U.S. Congress begins its repeal of Obamacare

January 14, 2017 • 1:45 pm

I can’t tell you how much dread I feel knowing that, one week from today, Donald Trump will begin his first full day as President of the United States. “President Trump”! Would any of us have not laughed at that possibility a year ago?

Well, the nightmare is about to begin. We’re going to get a young and extremely conservative Supreme Court justice to replace Scalia, ensuring a right-wing Court for years to come, and both houses of Congress are majority Republican, which all but ensures that Trump will get his agenda passed. And we have a mentally unstable president driven solely by his ego and hatred of criticism.

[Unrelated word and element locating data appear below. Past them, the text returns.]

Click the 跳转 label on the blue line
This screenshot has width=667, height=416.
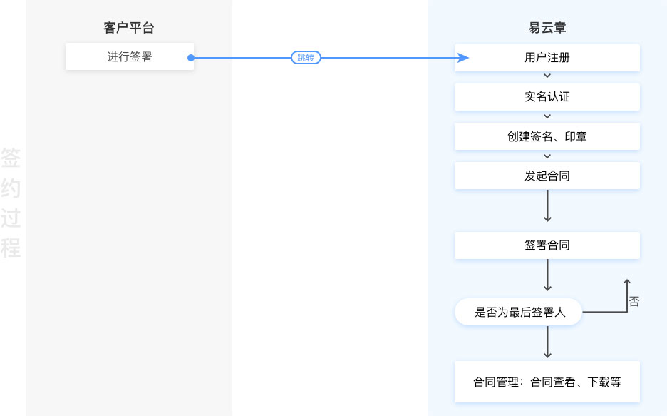(x=306, y=58)
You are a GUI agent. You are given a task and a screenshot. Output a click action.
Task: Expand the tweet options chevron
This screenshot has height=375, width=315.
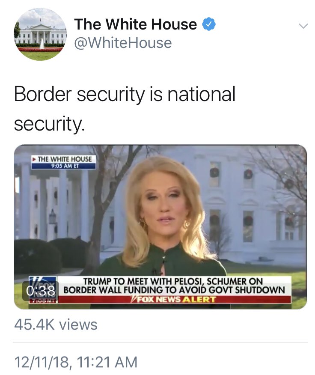tap(303, 26)
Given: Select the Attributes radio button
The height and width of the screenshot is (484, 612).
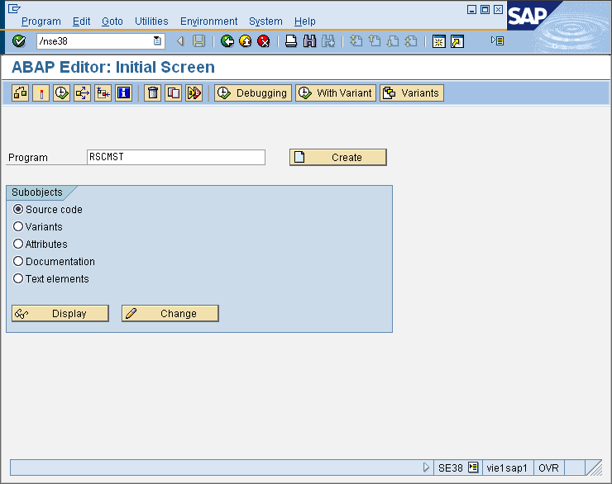Looking at the screenshot, I should click(18, 244).
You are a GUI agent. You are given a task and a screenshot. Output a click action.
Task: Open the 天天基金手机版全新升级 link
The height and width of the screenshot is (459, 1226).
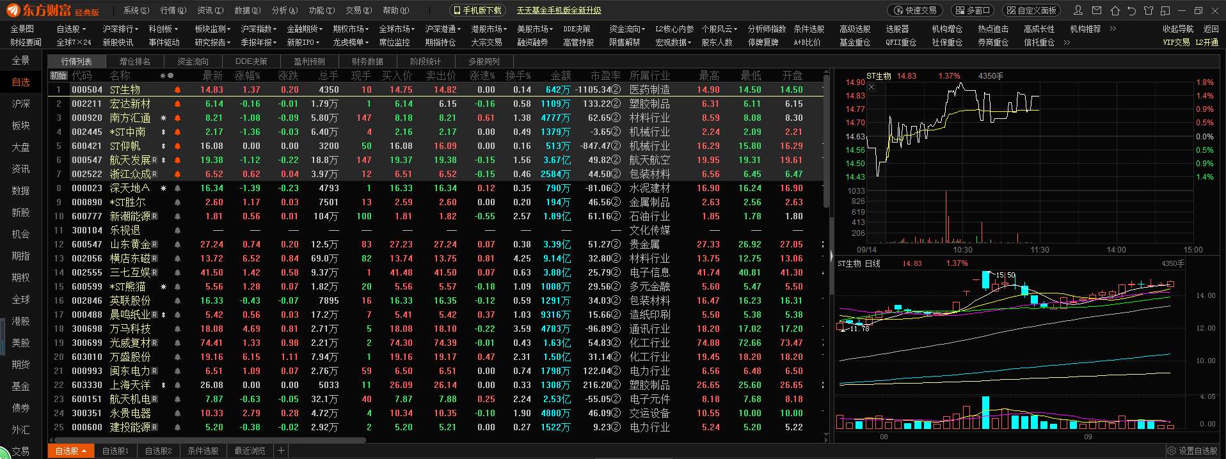point(559,10)
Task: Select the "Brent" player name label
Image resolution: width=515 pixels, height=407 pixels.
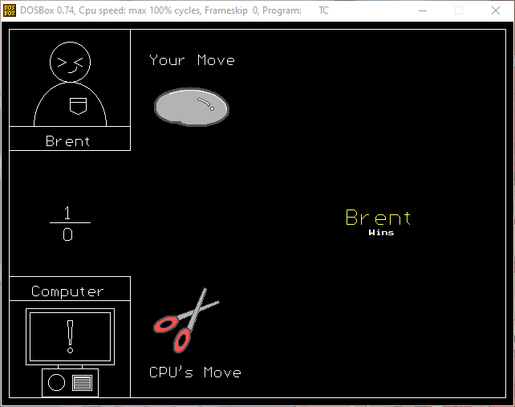Action: coord(68,141)
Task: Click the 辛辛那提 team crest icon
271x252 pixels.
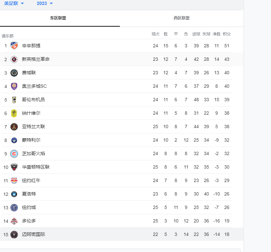Action: pyautogui.click(x=14, y=46)
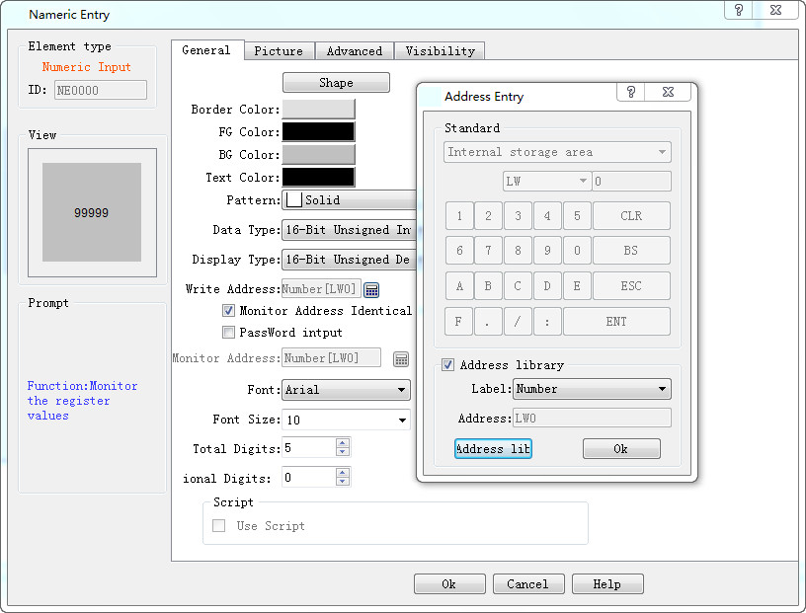This screenshot has width=806, height=613.
Task: Uncheck Monitor Address Identical
Action: [228, 310]
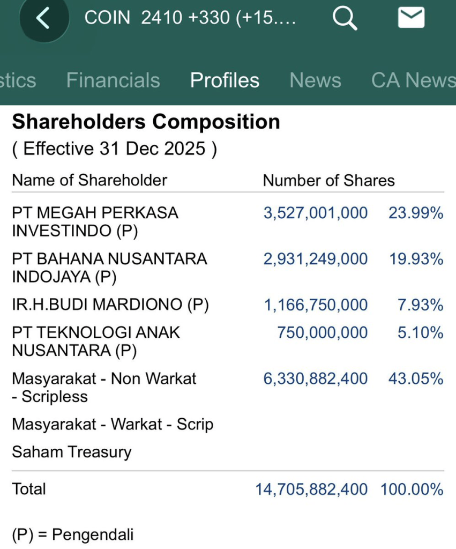
Task: Tap the total shares 14,705,882,400 figure
Action: [311, 489]
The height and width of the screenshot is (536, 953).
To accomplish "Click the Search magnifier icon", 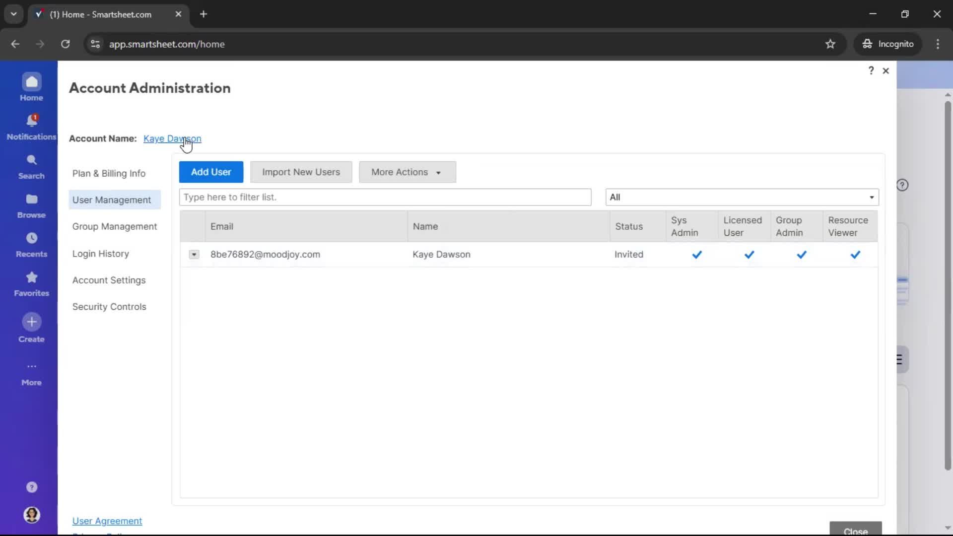I will pos(31,160).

Now the Republicans, as promised, are beginning their repeal of “Obamacare.” Yesterday, according to The Atlantic and many other venues, the House of Representatives voted by 227-198, largely along Party lines (a few brave Republicans voted with the Democrats), to begin its repeal of the healthcare law. (The Senate voted the same way earlier in the week.) The first step was a measure called “budget reconciliation”:

What Congress approved this week was a necessary procedural step giving Republicans the power to repeal the tax and spending provisions of Obamacare, and the party demonstrated the ability to overcome some internal resistance to moving so quickly to dismantle the system enacted by President Obama and congressional Democrats.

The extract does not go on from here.